I know some folks would not agree but sometimes expressing feelings in a poetic form (and publishing them here or in a book) can be theraputic.Here is a poem I wrote in 2012 inspired by the style and subject matter of Seamus Heaney ,the Northern Irish Nobel prize winner,with whom I am a contemporary in age .
STRONG AND SILENT
Fathers of that era
did not hug or touch or
intimate their love.
He was the same
Did he love us, we his
kin, his blood-seed. He
did not say, yet I
believe he did.
He was a provider, for
sure. A taste for beer,
never dissolute and
he smoked as most
working folk, did then.
An adept gardener, his
vegetables supplemented
our meagre rationed diet.
Did he care, he never
said, I’m sure he did.
What made him tick,
deep down, I mean
where only introspective
types like me will
sometimes dig.
It is easy, so easy
to theorise. His
generation, strong
and silent, did not
discuss such things,
especially with his son,
such things were never
done. Maybe..perhaps
with Mum. Feelings
were not shared but
held back, within.
A reservoir of emotions
controlled, withheld
until death shatters
the dam.
Is that why I cried
so, the day he died
and still I wonder..
did I cry for me,
or was it for him?
I am not sure how he would have viewed my becoming a poet,and expressing things (as above) that we were never able to say face to face.

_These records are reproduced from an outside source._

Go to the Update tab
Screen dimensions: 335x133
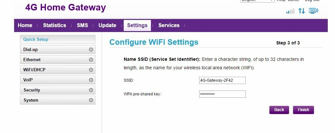(107, 25)
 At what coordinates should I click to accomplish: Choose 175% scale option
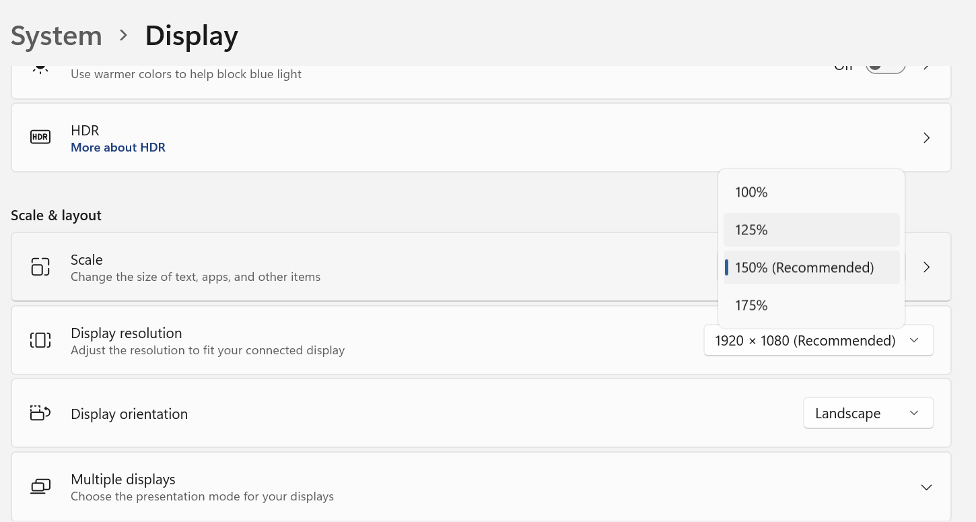click(751, 305)
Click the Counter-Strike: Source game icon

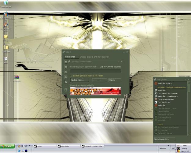156,93
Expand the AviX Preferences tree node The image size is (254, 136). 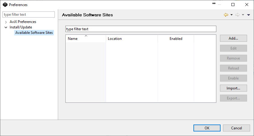click(x=6, y=22)
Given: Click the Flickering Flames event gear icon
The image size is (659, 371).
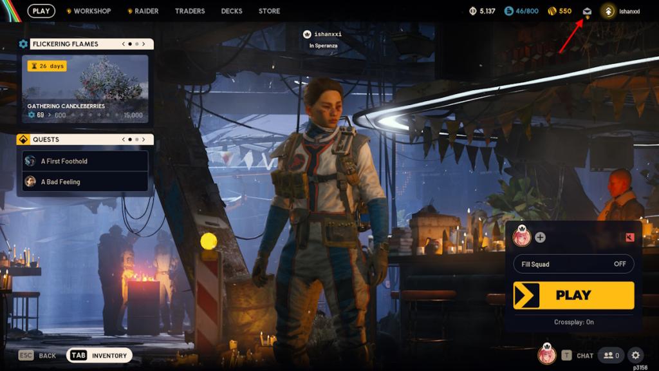Looking at the screenshot, I should click(23, 44).
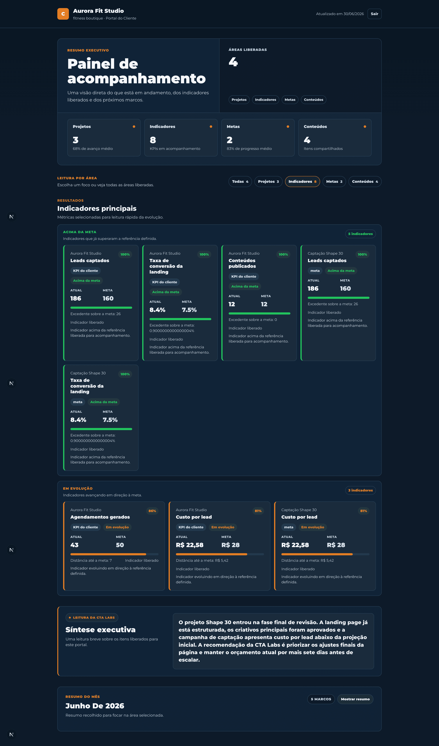Click the orange dot on Projetos card
This screenshot has height=746, width=439.
134,127
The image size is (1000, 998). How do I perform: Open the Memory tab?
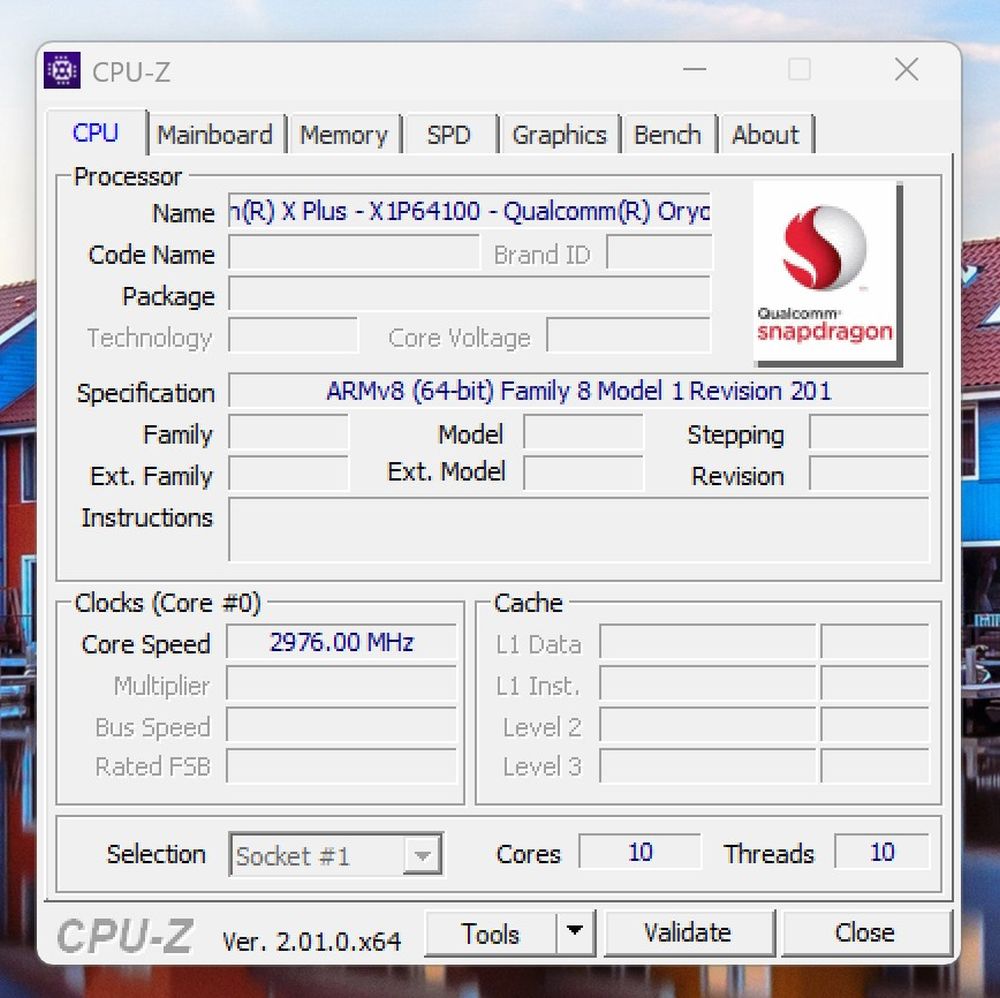coord(343,135)
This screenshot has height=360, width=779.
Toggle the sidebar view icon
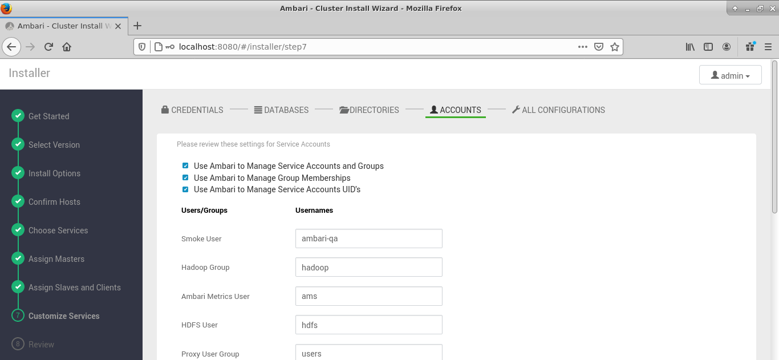[x=708, y=47]
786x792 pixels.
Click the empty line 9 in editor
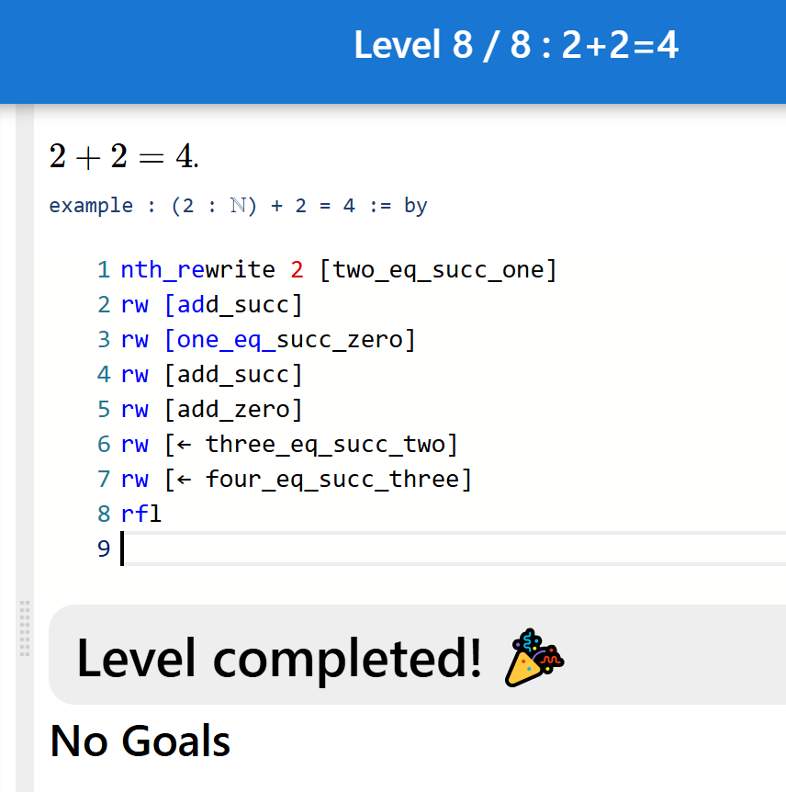tap(367, 549)
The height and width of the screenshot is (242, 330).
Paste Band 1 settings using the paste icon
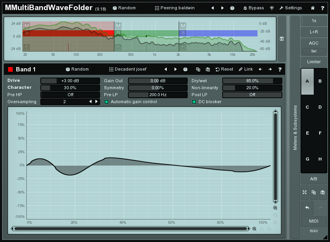(x=208, y=69)
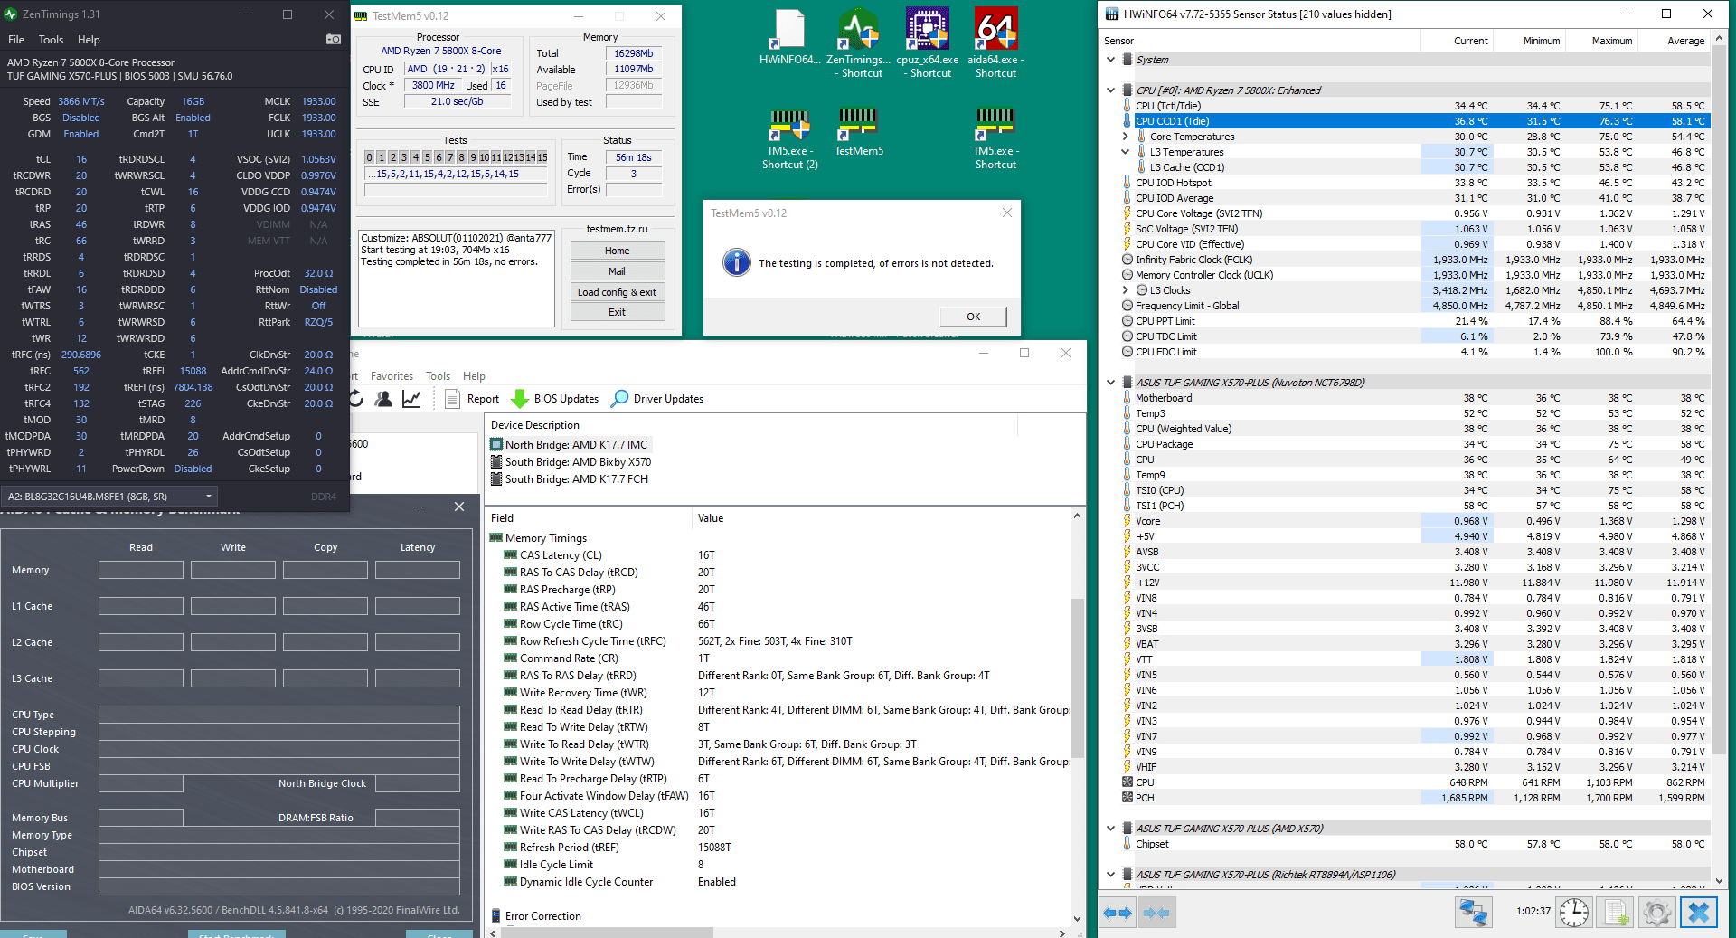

I feel better for sharing these feelings in this form with you my fellow peer poets , my PS workshop friends of a decade in some cases.
Do you , have you , written personal bio poetry similar to my example above.Does it ring a bell?
Was it theraputic for you?
If so , please share the title in your comments to this blog( or in a soupmail if you prefer ) as I would like to read your endeavours in this direction , or am alone on this aspect of our poetic art?